Space shifting is another example, the original case was against Diamond for their Rio MP3 players, but Apple's iPod relied on it, as did basically everyone else.

But it meets more than just one criteria. It's non-commercial.

No, the purpose of the use for time shifting, while not precisely commercial, is to simply use the work in the way that an ordinary user, who did not time shift, would use it. It's not strongly against fair use, but it certainly doesn't weigh for it in the way that an educational or transformative use would. At best it is a wash.

Comment: Re:Parody (Score 2) 236

by cpt kangarooski (#49177639) Attached to: Gritty 'Power Rangers' Short Is Not Fair Use

I don't think the parody exemption for copyrighed works applies to things protected by trademark, which I wouldn't be surprised if the Power Rangers are.

It does.

(Though the question of parodying a mark directly is different from parodying a work which happens to contain a mark. Parodying Star Wars, which includes X-Wings, and the Millennium Falcon, and Lightsabers, and so on is different from parodying the Star Wars logo all by itself)

Also, remember that trademarks are inferior to, and cannot be used as a substitute for, copyrights. And that trademarks themselves are subject to various limitations to allow for certain types of unauthorized use.

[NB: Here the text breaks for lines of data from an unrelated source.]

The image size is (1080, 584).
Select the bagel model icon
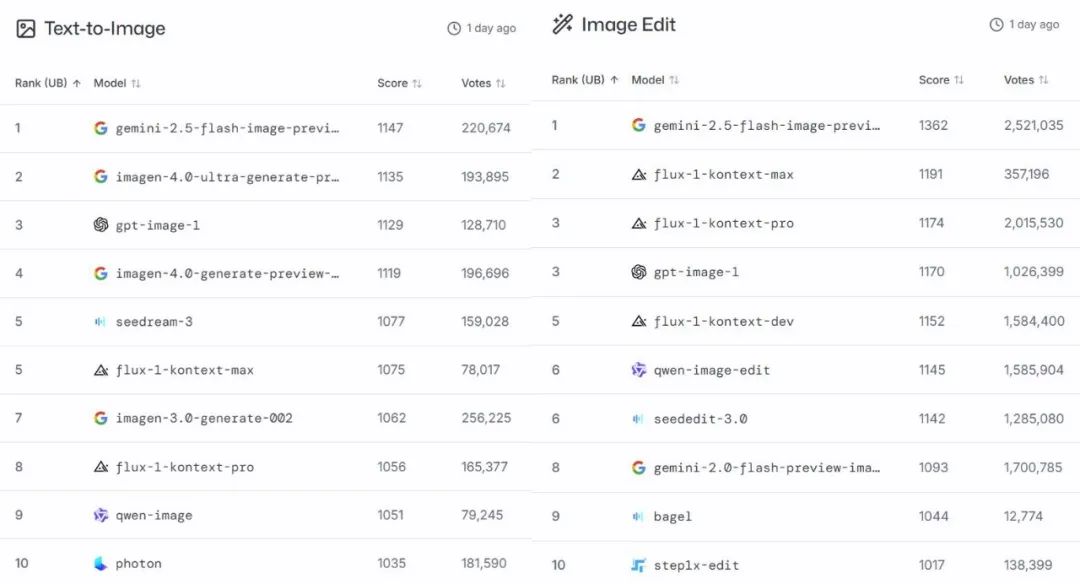[x=638, y=516]
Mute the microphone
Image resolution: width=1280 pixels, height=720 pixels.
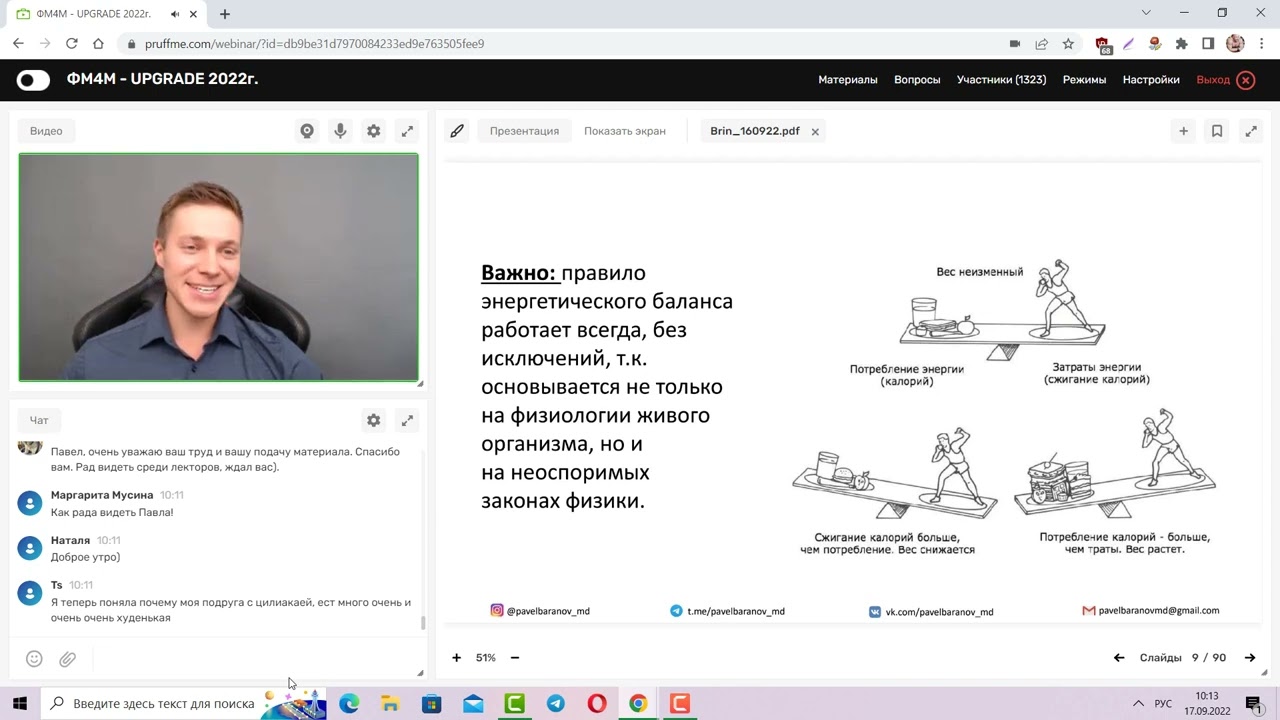tap(340, 130)
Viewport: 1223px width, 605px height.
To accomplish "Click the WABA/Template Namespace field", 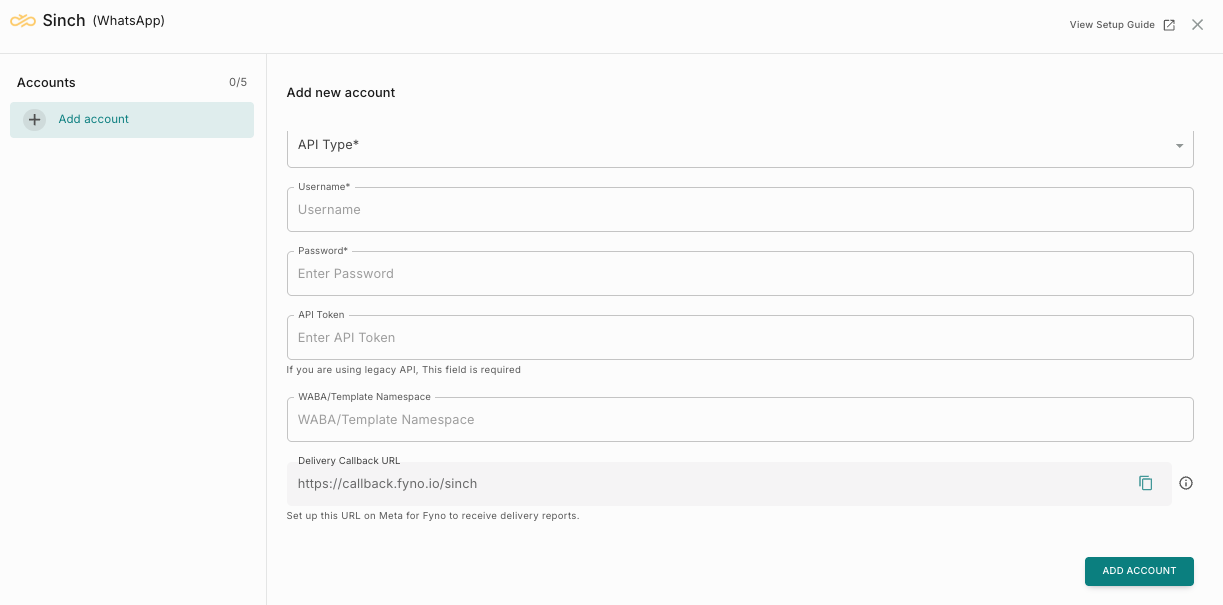I will 740,420.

Comment: Re:Parody (Score 2) 236

by cpt kangarooski (#49177611) Attached to: Gritty 'Power Rangers' Short Is Not Fair Use

Peter Pan is in the public domain in the US. You can absolutely have Peter Pan promoting drug use ('fairy dust' can be the street name; a side effect might be paranoid hallucinations of ticking crocodiles, etc.), and publish it widely enough to detract from Disney's ability to keep Peter Pan a wholesome character that they can make tons of money off.

Go nuts.

But because people can ignore that -- In fact, I'm confident that there are bad porn versions of Peter Pan floating around -- it doesn't really detract from the original, or from the Disney movies, unless you allow it to. It's up to you, the audience member.

Comment: Re:Parody (Score 2) 236

by cpt kangarooski (#49177593) Attached to: Gritty 'Power Rangers' Short Is Not Fair Use

a parody is allowed to use however much of the original work it wants to.

That's not quite right.

There's no special status for works which are parodies. Some parodies can be fair uses, but not all parodies are. And not all fair uses are parodies, though some fair uses are.

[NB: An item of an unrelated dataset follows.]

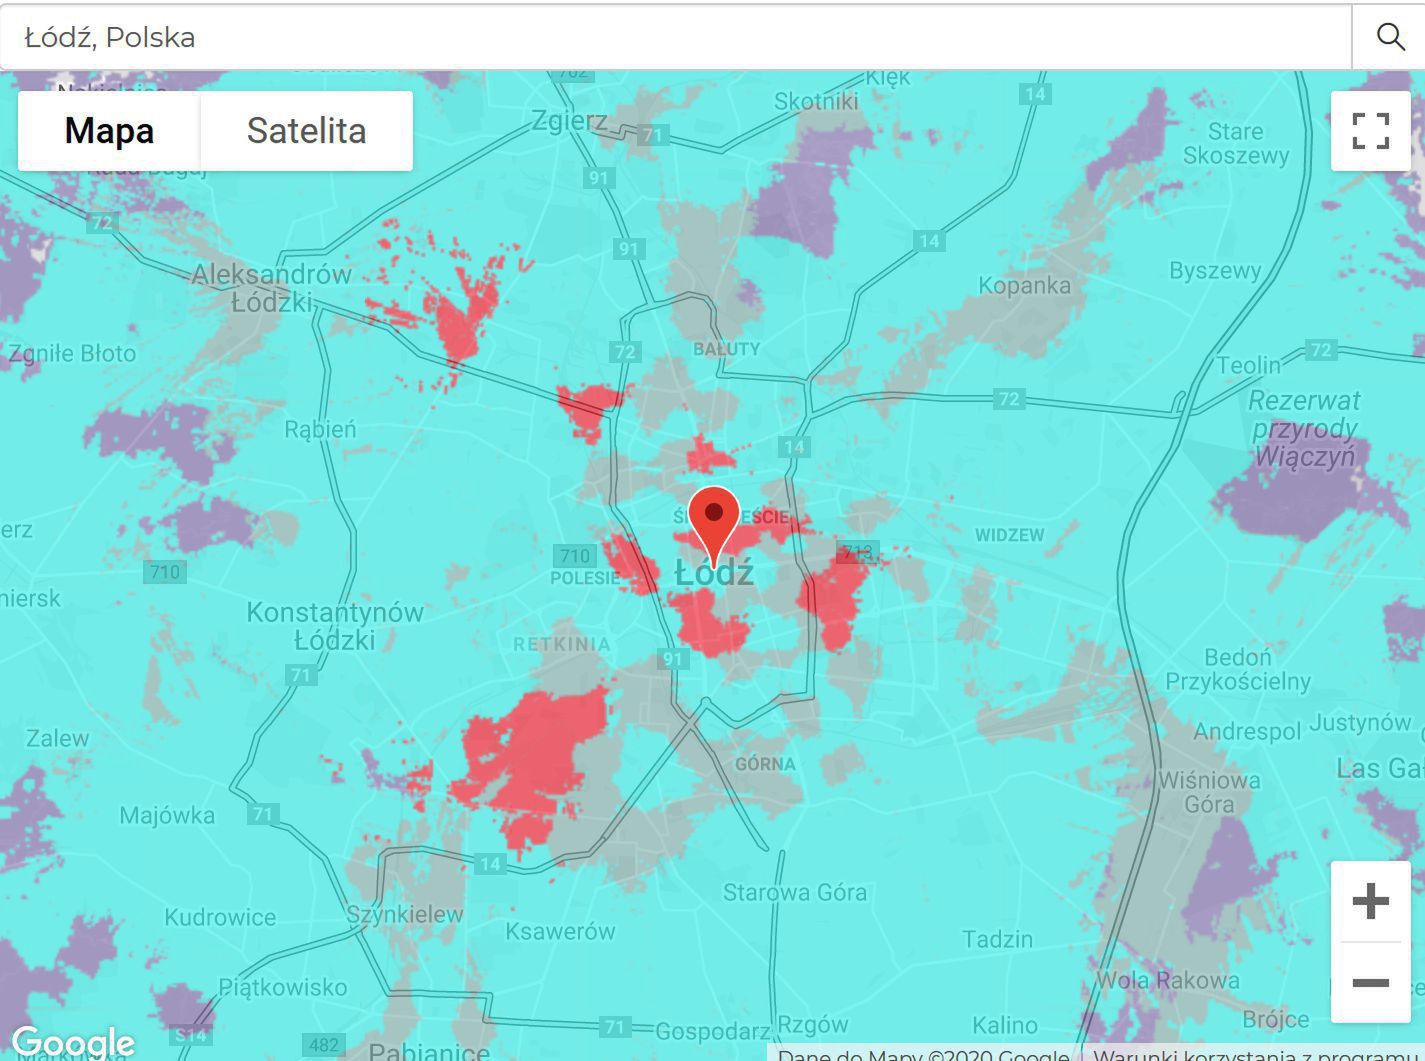Image resolution: width=1425 pixels, height=1061 pixels.
Task: Click the large red coverage area near Retkinia
Action: [532, 761]
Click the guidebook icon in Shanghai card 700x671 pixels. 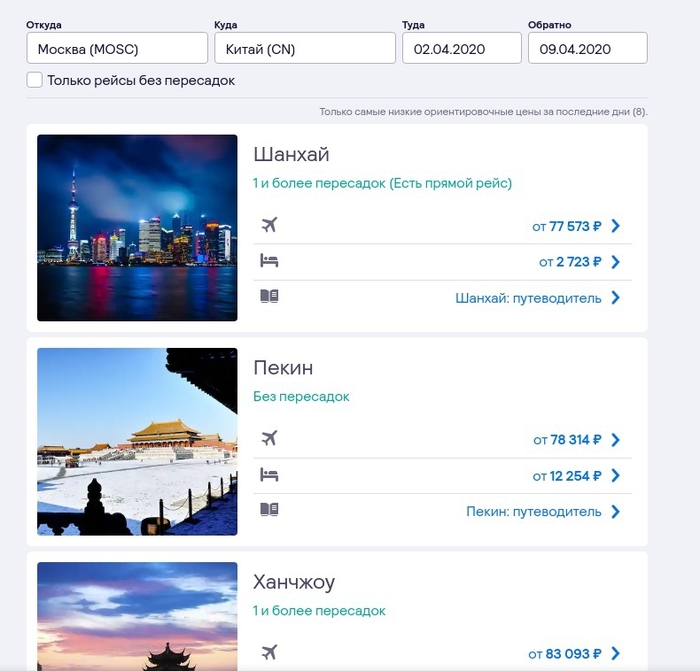(x=268, y=297)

In any case, one factor in determining whether a use is fair or not is how much, and of that how substantial a part, of the original work is used. It's possible to have a fair use that uses all of a work, but also possible to have a use which uses very little of a work, but which is not fair.

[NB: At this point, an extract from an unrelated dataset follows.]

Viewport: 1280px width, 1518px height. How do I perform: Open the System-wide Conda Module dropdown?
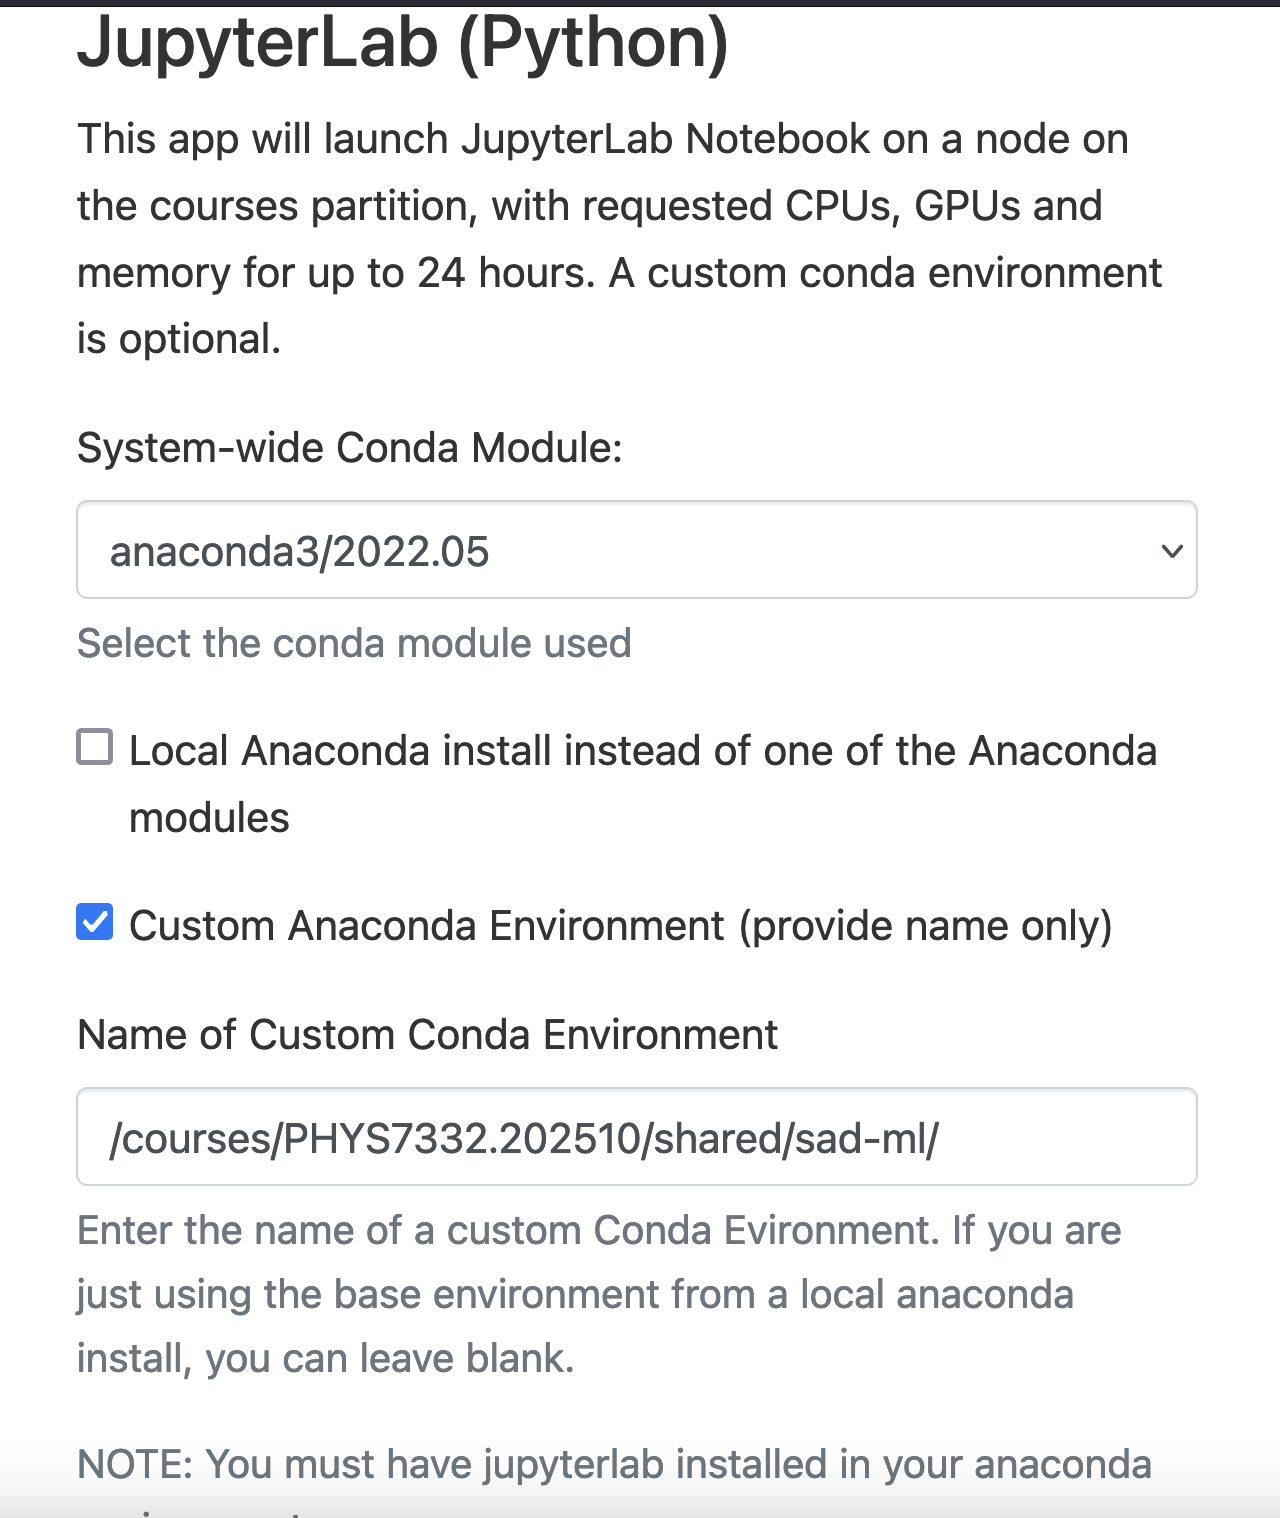(637, 550)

While it all depends on the circumstances at hand, a good rule of thumb is to take only so much as you need. If you wanted to make a parody of Star Wars about how Luke waving the lightsaber around in Obi-Wan's house is dangerous, because Luke is a klutz, you could probably use some footage of that scene from the movie. You would have a harder time justifying using the entire movie, but only changing that one scene for the purposes of parody.